ACTIVITY: Extract each line holding the word "Switch" from the entries.

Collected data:
Content starts
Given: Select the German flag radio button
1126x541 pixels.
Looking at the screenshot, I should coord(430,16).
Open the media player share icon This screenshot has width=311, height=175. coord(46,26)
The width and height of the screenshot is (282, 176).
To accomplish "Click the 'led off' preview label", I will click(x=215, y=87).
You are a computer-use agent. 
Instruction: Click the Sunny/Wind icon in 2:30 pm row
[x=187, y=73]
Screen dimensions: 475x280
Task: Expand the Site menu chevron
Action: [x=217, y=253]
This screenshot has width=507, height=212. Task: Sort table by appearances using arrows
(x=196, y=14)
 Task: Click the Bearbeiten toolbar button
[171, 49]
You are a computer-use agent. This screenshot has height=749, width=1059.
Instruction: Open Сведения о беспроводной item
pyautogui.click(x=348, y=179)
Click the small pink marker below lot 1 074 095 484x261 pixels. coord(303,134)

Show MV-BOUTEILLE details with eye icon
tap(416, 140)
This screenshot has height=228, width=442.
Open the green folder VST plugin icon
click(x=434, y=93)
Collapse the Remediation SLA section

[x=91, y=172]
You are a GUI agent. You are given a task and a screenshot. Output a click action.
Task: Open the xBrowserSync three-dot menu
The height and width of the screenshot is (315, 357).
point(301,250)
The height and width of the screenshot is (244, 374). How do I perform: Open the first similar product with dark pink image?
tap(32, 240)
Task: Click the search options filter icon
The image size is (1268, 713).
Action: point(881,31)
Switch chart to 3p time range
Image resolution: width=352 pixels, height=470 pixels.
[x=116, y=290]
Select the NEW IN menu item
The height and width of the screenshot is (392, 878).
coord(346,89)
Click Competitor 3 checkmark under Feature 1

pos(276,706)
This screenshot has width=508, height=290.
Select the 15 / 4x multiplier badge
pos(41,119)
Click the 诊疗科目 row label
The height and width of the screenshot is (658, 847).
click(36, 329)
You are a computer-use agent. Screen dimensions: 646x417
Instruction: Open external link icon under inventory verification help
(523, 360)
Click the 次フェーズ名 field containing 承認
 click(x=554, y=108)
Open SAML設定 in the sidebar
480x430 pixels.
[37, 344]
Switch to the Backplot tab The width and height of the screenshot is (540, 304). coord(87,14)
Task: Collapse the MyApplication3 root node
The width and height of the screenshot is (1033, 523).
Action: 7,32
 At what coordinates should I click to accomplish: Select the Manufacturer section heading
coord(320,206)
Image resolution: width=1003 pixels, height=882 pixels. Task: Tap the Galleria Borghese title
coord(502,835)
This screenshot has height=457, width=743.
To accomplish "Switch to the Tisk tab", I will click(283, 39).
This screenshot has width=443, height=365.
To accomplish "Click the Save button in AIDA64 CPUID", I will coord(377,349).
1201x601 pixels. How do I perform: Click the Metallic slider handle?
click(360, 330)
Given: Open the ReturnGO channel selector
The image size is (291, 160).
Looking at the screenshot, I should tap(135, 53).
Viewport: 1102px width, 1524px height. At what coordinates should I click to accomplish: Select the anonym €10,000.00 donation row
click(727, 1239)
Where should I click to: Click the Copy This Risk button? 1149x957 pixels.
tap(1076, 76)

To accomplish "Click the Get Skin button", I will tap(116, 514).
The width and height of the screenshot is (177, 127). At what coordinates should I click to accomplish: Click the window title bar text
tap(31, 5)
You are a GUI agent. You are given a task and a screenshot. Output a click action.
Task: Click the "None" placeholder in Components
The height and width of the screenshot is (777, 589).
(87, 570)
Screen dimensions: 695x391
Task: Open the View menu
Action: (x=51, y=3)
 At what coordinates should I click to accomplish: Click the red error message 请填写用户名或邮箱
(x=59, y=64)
Content ends
EXPECTED OUTPUT:
Switch chart to 3p time range
Switch to the Backplot tab The width and height of the screenshot is (540, 304). coord(87,14)
To accomplish "Switch to the Tisk tab", I will click(283, 39).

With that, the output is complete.